▶ PROBLEM TO WORK ON
Which of the lines below include "computer"? Each one should be copied out.

***** LISTED ENTRIES *****

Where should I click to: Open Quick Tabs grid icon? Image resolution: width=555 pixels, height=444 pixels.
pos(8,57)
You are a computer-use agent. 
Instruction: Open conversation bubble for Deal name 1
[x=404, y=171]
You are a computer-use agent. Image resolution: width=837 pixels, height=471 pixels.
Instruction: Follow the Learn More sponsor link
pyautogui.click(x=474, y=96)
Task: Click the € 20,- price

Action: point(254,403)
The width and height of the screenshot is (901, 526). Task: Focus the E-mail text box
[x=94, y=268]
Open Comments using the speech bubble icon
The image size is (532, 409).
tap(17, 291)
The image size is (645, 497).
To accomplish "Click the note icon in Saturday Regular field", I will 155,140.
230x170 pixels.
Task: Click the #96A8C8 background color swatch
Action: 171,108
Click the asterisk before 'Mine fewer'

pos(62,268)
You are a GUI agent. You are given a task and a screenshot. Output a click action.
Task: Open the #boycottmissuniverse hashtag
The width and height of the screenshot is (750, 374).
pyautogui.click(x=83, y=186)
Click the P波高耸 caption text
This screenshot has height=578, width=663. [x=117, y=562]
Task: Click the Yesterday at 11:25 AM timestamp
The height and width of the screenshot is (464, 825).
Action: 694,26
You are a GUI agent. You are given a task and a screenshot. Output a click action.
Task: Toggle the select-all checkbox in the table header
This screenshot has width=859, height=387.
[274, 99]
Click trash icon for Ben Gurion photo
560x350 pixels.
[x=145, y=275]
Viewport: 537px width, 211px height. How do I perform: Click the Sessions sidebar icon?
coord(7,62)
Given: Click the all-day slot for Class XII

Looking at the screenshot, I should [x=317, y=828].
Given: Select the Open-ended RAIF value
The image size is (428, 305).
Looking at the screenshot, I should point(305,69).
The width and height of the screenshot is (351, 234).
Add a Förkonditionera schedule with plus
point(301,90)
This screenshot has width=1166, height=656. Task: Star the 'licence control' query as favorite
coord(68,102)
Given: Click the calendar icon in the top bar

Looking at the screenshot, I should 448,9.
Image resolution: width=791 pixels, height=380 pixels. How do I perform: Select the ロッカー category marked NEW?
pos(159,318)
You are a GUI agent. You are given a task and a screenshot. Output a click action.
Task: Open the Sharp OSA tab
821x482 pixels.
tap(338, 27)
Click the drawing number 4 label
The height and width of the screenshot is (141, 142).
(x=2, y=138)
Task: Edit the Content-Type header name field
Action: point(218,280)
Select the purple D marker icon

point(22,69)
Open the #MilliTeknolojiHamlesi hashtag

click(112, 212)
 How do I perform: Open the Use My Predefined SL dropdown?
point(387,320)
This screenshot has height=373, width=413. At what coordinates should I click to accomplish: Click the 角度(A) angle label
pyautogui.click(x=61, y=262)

*****

▶ WRITTEN SOLUTION
You are a computer-use agent. 
You are a computer-use agent. Image resolution: width=837 pixels, height=471 pixels.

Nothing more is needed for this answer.